#### Dataset entries
·····

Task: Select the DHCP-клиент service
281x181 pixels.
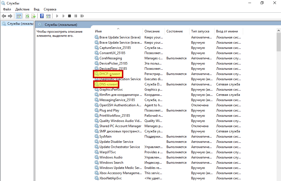Action: click(110, 74)

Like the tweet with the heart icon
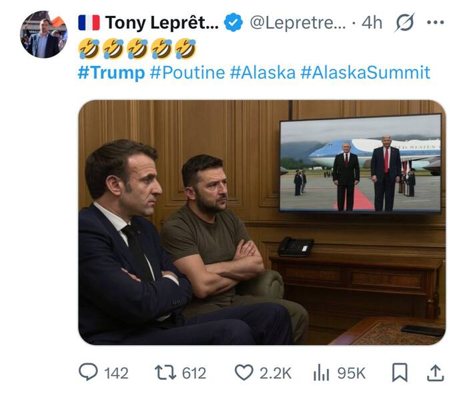coord(244,373)
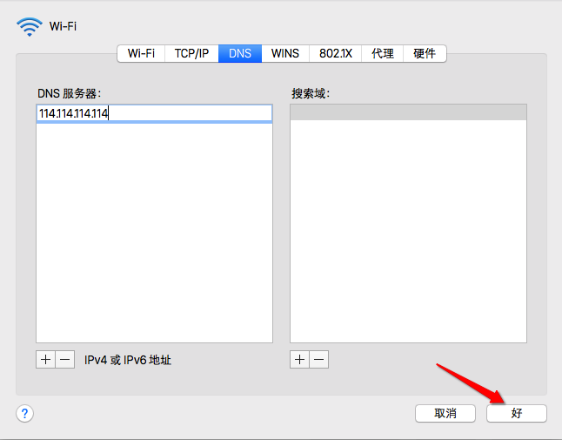Open the 802.1X tab

pos(335,53)
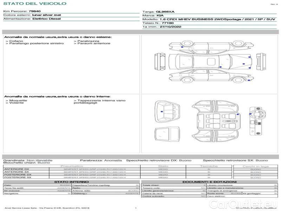
Task: Select the Cofano anomaly entry
Action: click(16, 41)
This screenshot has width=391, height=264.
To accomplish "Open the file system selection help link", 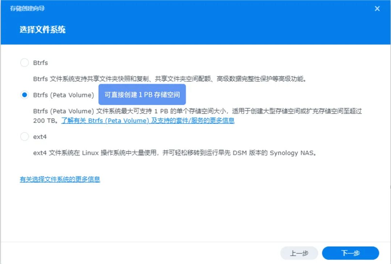I will tap(60, 179).
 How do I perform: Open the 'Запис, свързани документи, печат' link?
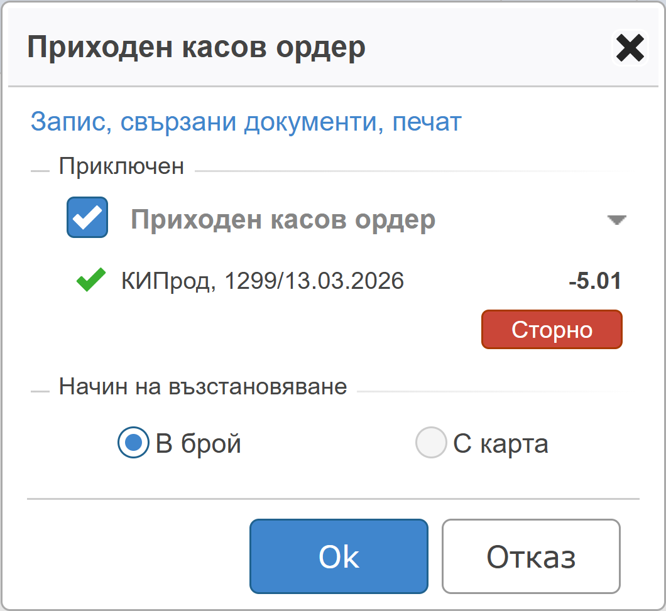click(x=246, y=121)
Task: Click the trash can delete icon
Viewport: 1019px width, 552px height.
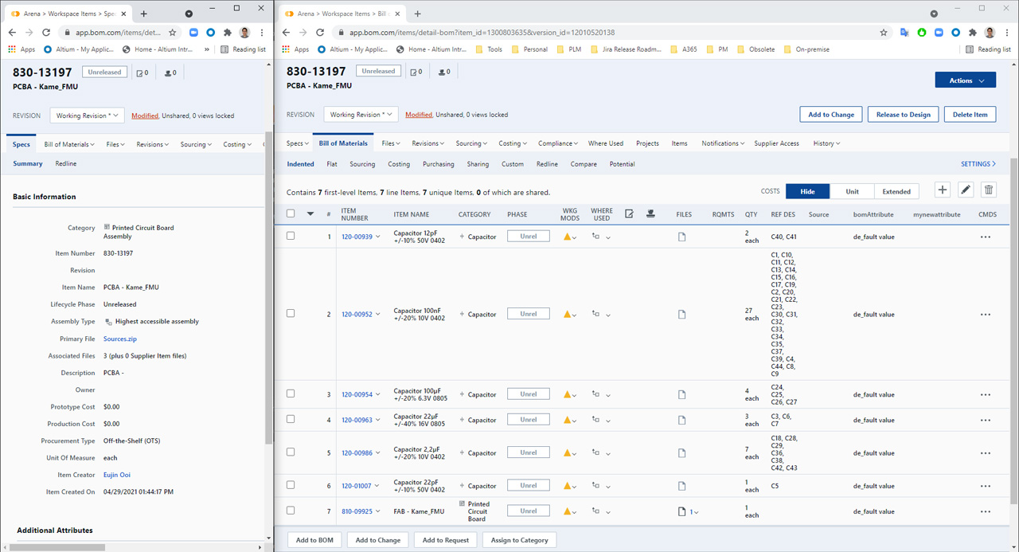Action: point(989,190)
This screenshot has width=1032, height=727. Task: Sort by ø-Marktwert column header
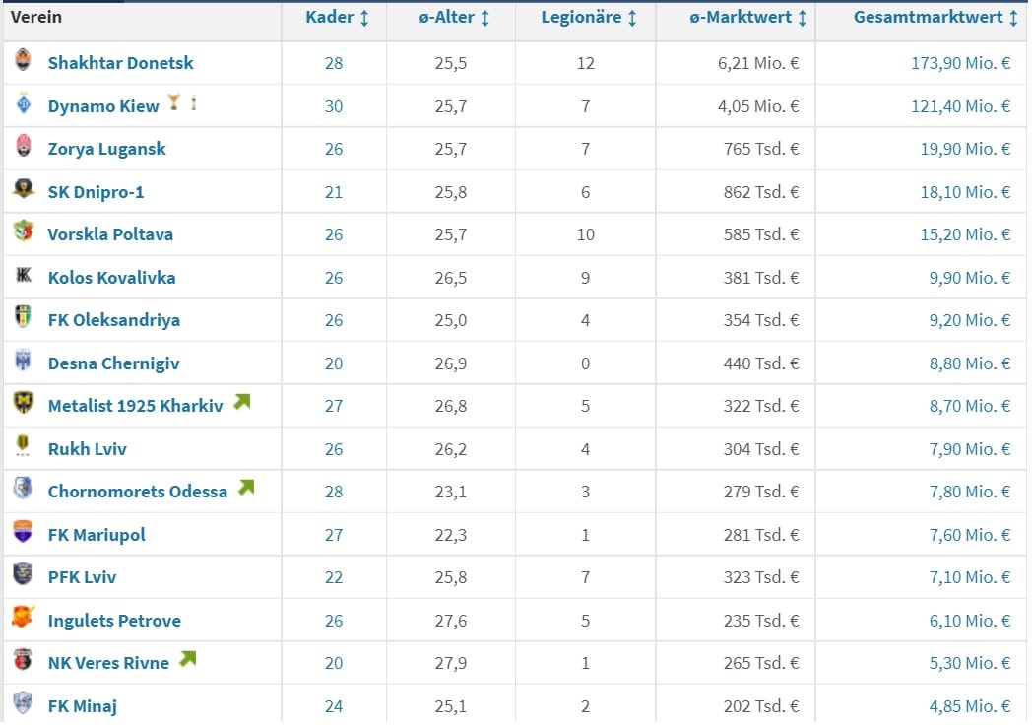coord(745,18)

·····

#### Exercise
All lines from the line with "This screenshot has width=1032, height=727." through the final line of the data, both included, are to be repeated exactly; no other lines and no pictures.

#### The completed task
This screenshot has width=1032, height=727. Task: Sort by ø-Marktwert column header
coord(745,18)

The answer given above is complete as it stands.